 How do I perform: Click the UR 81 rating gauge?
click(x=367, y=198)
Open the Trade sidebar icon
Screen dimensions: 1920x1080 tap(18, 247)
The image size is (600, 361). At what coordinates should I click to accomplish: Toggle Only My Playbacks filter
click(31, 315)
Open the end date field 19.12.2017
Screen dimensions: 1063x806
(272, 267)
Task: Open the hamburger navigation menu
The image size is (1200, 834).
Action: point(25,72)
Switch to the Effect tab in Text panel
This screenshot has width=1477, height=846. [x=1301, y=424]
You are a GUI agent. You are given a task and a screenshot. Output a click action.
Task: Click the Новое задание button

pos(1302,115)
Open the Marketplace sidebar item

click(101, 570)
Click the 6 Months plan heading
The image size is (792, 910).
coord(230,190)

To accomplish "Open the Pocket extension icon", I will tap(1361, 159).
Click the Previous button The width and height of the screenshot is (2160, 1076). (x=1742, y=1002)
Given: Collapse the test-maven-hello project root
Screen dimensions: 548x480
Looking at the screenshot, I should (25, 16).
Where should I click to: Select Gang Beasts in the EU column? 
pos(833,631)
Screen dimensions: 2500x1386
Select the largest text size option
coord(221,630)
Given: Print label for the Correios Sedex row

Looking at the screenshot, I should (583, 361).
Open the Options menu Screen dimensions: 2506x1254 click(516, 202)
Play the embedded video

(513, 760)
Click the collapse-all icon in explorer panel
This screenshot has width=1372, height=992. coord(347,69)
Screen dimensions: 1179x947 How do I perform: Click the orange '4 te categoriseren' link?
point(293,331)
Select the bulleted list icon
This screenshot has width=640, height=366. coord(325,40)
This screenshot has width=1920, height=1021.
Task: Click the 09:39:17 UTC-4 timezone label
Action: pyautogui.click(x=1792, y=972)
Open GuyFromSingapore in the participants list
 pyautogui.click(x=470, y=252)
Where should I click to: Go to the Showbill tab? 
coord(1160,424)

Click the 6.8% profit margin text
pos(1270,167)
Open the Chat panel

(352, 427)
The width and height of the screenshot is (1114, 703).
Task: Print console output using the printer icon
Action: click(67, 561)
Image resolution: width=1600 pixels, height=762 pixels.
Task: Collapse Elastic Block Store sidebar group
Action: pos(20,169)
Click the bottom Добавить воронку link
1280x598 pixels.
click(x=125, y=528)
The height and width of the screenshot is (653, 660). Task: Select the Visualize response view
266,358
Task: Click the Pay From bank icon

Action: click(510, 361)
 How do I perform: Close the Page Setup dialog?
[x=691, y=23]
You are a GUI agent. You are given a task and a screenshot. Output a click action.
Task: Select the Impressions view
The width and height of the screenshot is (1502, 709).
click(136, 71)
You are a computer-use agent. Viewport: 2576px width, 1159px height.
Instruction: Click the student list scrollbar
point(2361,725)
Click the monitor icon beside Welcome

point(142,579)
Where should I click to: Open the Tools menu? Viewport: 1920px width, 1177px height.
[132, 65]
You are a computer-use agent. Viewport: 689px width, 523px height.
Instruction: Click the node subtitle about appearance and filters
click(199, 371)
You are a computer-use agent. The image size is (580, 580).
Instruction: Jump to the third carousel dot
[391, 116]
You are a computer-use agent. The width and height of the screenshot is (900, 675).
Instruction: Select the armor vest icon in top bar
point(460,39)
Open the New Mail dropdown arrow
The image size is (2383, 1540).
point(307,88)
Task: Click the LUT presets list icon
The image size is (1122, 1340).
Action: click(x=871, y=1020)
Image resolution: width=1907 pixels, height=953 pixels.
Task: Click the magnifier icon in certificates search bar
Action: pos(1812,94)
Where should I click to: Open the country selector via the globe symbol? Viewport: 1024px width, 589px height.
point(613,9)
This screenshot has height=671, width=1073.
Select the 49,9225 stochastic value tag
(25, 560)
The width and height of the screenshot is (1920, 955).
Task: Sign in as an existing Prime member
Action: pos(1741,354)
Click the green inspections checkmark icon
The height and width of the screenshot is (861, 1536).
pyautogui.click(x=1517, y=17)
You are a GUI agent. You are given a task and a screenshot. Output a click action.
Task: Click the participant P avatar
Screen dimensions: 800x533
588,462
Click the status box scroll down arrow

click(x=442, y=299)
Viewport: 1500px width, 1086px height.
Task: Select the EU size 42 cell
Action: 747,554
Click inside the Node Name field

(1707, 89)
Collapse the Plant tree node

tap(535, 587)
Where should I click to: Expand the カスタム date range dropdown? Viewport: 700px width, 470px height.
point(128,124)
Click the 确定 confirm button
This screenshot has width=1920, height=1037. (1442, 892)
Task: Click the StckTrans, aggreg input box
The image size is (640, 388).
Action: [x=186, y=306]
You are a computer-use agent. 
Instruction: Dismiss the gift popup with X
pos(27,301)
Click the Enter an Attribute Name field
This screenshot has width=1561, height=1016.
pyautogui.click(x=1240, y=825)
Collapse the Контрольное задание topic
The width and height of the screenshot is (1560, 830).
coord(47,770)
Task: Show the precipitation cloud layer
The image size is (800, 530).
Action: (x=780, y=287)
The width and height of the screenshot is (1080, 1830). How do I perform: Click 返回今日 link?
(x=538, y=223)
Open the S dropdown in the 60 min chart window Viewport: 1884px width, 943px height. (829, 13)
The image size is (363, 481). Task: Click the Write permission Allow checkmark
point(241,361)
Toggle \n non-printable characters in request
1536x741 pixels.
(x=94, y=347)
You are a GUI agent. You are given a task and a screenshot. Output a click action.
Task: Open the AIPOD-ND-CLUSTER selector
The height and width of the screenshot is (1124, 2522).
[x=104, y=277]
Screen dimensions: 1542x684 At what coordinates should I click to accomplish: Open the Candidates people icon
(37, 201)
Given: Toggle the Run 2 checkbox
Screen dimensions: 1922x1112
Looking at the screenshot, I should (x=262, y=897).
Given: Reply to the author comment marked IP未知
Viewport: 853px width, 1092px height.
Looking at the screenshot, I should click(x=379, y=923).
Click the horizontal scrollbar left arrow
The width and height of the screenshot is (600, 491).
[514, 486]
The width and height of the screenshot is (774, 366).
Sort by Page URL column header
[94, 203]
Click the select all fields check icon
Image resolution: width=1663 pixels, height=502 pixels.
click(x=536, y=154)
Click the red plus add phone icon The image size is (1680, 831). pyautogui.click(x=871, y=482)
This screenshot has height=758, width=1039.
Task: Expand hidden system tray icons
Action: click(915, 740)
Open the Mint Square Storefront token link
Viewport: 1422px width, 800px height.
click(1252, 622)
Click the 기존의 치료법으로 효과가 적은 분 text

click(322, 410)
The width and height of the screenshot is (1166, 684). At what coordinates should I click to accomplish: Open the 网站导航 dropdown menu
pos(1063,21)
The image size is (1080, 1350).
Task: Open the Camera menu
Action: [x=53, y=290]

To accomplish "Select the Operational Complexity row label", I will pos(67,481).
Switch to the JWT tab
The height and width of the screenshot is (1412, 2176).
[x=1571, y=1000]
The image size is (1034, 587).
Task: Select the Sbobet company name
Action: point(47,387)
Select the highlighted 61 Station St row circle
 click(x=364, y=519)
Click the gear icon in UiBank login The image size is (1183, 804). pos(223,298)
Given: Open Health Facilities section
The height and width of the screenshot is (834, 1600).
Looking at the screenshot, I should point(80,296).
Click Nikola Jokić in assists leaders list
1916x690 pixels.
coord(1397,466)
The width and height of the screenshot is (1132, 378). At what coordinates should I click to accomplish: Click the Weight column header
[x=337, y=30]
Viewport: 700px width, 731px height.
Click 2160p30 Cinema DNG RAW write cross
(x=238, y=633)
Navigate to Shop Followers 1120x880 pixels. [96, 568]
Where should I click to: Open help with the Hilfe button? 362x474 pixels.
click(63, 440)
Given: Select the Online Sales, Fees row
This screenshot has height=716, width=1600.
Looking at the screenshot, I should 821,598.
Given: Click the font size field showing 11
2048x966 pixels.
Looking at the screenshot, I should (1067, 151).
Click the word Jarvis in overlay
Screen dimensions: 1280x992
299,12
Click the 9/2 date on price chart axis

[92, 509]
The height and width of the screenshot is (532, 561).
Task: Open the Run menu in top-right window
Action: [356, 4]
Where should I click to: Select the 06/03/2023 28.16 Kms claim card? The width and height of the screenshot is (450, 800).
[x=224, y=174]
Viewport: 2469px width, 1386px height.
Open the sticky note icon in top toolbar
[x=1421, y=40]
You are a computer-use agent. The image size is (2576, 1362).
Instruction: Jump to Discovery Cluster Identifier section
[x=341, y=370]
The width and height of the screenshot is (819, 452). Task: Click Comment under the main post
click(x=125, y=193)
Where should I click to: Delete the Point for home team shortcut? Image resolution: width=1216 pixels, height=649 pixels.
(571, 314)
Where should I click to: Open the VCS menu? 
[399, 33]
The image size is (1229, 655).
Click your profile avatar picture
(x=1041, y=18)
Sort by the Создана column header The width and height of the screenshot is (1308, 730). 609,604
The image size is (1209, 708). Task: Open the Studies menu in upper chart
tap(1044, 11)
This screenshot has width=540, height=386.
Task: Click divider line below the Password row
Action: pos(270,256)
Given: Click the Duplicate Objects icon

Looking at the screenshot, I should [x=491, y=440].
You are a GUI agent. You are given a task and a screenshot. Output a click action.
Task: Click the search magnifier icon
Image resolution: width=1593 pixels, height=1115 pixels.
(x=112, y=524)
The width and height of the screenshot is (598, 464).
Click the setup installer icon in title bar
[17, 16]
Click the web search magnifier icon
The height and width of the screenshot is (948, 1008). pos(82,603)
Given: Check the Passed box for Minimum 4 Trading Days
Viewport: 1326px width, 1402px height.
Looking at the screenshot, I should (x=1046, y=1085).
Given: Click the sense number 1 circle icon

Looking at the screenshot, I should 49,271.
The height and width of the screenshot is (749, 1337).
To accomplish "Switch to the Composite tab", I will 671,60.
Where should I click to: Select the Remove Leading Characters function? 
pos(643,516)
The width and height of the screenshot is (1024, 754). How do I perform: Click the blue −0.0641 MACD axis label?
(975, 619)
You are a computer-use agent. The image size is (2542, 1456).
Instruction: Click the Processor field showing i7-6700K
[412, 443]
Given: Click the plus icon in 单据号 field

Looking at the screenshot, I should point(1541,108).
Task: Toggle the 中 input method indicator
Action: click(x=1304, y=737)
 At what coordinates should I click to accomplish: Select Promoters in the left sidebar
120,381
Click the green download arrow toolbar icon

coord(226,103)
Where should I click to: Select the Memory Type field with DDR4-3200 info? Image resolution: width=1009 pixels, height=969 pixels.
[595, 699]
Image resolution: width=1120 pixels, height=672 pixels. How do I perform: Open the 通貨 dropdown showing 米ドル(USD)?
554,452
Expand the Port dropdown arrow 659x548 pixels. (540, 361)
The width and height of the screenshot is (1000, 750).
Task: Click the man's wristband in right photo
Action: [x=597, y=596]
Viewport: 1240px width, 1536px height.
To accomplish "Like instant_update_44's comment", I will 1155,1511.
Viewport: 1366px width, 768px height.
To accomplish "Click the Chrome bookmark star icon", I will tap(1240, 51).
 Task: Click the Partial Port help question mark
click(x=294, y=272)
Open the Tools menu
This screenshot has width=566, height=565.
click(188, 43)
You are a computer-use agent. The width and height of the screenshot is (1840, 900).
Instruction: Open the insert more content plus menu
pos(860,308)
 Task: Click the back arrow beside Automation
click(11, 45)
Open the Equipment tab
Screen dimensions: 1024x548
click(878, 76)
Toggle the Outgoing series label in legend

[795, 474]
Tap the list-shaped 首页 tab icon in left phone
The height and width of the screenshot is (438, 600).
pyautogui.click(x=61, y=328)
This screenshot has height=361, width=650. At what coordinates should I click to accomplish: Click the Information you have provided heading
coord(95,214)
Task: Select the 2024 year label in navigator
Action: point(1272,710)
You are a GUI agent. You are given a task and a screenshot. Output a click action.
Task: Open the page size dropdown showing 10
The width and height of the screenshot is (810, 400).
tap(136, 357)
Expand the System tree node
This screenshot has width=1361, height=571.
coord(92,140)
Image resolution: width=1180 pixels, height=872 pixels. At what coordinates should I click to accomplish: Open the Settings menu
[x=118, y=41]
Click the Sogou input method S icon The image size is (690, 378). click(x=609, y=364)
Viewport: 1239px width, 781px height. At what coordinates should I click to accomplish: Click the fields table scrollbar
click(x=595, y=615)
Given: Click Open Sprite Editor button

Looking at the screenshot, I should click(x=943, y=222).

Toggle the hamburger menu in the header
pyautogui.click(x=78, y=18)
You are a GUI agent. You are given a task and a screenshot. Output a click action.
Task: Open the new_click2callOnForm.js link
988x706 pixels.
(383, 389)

——

§ Problem details:
Copy out the records starting with the line containing "Click the 기존의 치료법으로 효과가 적은 분 text" and going on through the line containing "Action: [x=53, y=290]", keeping every character as it is.

§ Solution to the problem:
Click the 기존의 치료법으로 효과가 적은 분 text

click(322, 410)
The width and height of the screenshot is (1166, 684). At what coordinates should I click to accomplish: Open the 网站导航 dropdown menu
pos(1063,21)
The image size is (1080, 1350).
Task: Open the Camera menu
Action: [x=53, y=290]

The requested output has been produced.